Blockchain for Banking News

Shinhan, Standard Bank trial stablecoin cross border payments on Hedera DLT

shinhan bank

Today Hedera and Korea’s Shinhan Bank announced plans for a Proof of Concept to use stablecoins for international remittances on the Hedera Hashgraph distributed ledger network. While neither announced the involvement of Standard Bank, the participation of the South African bank was revealed in a planned Youtube event on the topic next week. Both banks joined Hedera’s Governing Council earlier this year.

Cross border payments have known challenges in terms of the high costs for small remittances and delays. Shinhan intends to mint Korean Won coins that a bank account holder could conceivably send to South Africa, where they can be exchanged for Standard Bank issued South African Rand coins. The Korean bank estimates that the cost of a remittance would be less than 100 won or US 8.4 cents and the transaction would be complete in around 35 seconds, with traceability enabled by Hedera’s DLT.

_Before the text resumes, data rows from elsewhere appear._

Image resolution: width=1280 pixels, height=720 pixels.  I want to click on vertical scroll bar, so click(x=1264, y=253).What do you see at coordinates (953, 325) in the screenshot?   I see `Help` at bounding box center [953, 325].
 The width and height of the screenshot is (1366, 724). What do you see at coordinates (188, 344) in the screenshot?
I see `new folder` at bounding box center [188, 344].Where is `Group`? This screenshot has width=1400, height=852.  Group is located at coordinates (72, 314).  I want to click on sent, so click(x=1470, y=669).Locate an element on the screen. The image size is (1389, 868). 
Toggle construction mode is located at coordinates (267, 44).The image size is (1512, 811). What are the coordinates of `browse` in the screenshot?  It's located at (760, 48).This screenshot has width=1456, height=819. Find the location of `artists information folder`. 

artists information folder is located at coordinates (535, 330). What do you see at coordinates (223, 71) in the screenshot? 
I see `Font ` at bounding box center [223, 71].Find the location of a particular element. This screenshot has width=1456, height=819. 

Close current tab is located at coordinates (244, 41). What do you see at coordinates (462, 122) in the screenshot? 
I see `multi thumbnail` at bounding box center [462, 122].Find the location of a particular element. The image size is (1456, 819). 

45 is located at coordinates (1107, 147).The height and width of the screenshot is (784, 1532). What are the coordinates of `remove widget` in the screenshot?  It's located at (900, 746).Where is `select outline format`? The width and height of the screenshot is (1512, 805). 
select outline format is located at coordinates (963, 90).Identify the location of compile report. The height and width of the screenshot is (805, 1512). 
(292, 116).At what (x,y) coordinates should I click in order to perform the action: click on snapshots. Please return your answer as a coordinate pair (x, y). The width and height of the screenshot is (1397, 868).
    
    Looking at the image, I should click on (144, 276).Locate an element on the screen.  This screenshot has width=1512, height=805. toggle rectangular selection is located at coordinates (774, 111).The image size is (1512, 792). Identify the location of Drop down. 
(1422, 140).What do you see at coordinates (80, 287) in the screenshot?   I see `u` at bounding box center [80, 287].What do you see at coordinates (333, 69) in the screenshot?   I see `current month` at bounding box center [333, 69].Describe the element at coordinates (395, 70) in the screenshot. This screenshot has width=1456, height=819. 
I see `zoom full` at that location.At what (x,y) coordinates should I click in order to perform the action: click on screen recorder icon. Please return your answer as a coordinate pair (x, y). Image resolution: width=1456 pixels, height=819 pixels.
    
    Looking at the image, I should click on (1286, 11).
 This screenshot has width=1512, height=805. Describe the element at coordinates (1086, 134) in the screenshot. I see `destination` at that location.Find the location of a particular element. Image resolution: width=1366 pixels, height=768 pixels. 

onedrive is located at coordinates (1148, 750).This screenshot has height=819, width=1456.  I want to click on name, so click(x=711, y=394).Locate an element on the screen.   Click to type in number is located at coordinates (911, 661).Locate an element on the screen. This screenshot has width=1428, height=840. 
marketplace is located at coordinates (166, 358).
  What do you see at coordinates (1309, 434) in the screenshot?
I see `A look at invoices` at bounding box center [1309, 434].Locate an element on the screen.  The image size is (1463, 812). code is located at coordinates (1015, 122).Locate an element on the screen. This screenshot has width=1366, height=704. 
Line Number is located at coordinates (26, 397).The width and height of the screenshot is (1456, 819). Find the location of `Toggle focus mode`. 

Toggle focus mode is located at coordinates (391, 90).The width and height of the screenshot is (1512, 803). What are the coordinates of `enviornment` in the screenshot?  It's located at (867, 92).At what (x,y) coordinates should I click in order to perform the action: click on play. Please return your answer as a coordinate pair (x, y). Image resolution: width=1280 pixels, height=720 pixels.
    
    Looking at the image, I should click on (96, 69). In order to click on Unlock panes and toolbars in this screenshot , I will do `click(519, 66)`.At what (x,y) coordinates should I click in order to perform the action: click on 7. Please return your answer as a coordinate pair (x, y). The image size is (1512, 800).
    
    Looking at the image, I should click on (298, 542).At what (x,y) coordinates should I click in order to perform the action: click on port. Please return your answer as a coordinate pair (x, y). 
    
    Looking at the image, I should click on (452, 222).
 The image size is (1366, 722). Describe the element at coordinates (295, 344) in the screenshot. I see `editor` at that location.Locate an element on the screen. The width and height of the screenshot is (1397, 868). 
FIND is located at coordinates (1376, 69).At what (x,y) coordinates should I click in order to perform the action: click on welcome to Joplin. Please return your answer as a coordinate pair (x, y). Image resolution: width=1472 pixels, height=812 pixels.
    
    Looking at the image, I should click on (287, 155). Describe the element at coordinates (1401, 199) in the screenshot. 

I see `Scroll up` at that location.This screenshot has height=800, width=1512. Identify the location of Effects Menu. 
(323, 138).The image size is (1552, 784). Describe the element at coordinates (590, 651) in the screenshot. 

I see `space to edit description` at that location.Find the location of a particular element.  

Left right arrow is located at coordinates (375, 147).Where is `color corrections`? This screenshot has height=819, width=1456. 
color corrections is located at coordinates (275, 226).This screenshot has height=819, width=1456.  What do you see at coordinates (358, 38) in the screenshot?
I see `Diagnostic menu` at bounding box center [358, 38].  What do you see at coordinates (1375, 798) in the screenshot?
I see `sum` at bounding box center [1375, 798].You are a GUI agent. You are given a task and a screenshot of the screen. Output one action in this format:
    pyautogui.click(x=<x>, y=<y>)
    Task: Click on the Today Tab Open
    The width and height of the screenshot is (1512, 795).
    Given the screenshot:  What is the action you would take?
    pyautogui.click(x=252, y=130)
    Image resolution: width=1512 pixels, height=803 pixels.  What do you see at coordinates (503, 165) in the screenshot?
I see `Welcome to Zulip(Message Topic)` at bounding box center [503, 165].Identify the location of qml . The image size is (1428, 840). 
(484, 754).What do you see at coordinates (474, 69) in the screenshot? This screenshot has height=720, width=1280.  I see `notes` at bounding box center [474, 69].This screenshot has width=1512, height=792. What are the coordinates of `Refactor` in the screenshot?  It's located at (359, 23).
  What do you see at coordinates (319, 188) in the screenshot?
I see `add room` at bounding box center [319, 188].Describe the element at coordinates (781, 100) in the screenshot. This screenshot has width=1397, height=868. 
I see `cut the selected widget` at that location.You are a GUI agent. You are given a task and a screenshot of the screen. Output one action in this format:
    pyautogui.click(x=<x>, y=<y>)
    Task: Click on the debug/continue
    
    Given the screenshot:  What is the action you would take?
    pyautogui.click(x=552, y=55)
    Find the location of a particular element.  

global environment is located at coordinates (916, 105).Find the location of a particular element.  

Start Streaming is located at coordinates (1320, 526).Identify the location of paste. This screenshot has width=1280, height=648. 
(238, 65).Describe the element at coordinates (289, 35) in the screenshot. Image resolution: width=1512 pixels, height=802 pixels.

A key motivation was to trial the technology in response to other banks, particularly JP Morgan’s JPM Coin. However, according to Shinhan, this experiment does not include a linkage with its core banking systems which would be essential to use the technology in a live environment. Hence it stated a live service would require additional research.

Shinhan Bank’s interest in digital currency is not new. In the run-up to Korean central bank digital currency (CBDC) trials, the bank partnered with LG CNS on a digital currency platform in anticipation of a future Korean CBDC. 

The bank also joined the governing council of Korea’s Klaytn blockchain, which like Hedera, is also a public permissioned network. The founder of Klaytn, Kakao subsidiary GroundX was selected for South Korea’s CBDC simulation.

Last October, Shinhan invested in digital asset custody platform KDAC, which was co-founded by digital asset exchange Korbit, blockchain company Blocko, and research firm Fair Square Lab. In Korea, most large organizations are involved in one of several decentralized identity solutions, and Shinhan is no exception, participating in the MyID Alliance.